My favourite cheating story was when a friend was permitted to take a couple of revision cards of notes into her final exam (as much as you could fit on the cards — one dude took a microscope into his exam, but that is fairly common, apparently). My friend had a form of synaesthesia that meant that whenever she saw letters, she saw colours. Each letter (and number, I think) had its own distinctive colour.

So what she did was she wrote her notes in colour, allowing her to encode an entire additional layer of information. So let's say the letters in the word "carbon" appeared to her as being red, orange, yellow, green, blue and purple, then she could write the word oxygen with the "o" in red, the "x" in orange", the "y" in yellow etc., and end up with something that a normal person would read as "oxygen", but she would be able to read it as "oxygen" and "carbon" simultaneously. Apparently it took work to be able to efficiently read two layers of information at once (or to focus on one layer and not be distracted by the other), but she started playing around with this back in highschool. She told me that the hardest part of this process was finding some coloured fineliners that were precisely the right colour for each letter.

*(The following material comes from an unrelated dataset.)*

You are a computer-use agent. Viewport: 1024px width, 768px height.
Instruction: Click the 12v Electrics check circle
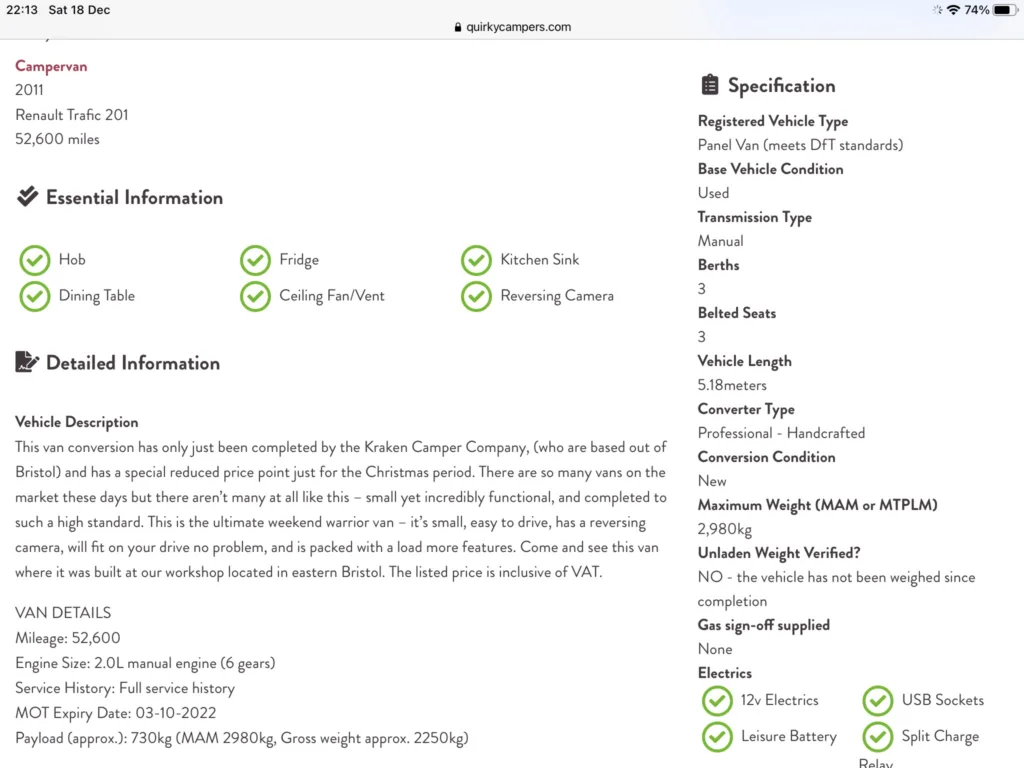717,701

However, she found that she was unsatisfied with the amount of extra information she was able to encode in this way. So instead, she broke down each letter into multiple chunks. So if she wrote the letter "o" in "oxygen" using 3 different colours (red, orange and yellow", and the "x" with "green, blue, purple", then she has managed to encode the entire word "carbon" into the space of only two letters. In the end, I think she was able to encode 6-8 times the information density into her permitted notes.

But the most funny thing about this is that producing these notes took so much effort and focus that she accidentally learned the content so well she didn't even need the notes. Task failed successfully, I guess? (If the task was writing some useful notes using this weird brain quirk or hers). She was salty at first at the wasted effort of making the notes, but I think she was glad to get to have such an absurd project

I can't imagine what it must be like to perceive the world like that. It really cooks my brain. I remember I once wrote down a word in regular black ink, and asked her what colours it appeared as. Then I wrote down the same word but in red ink, and asked her if she could tell that it was red, and whether she could simultaneously still see the same colours as before. She told me that yes, she could, and honestly, my mind is blown anew every time I think of this.

Gosh, that was longer than I expected. It was fun to write though. I hope at least one person finds it fun to read too.

[–] altasshet@lemmy.ca 1 points 1 day ago

I don't have synesthesia, but writing your own notes/summarizing the text helping to absorb the information is a valid learning technique.

The extra layer of complexity with perfecting color differently sounds super trippy though!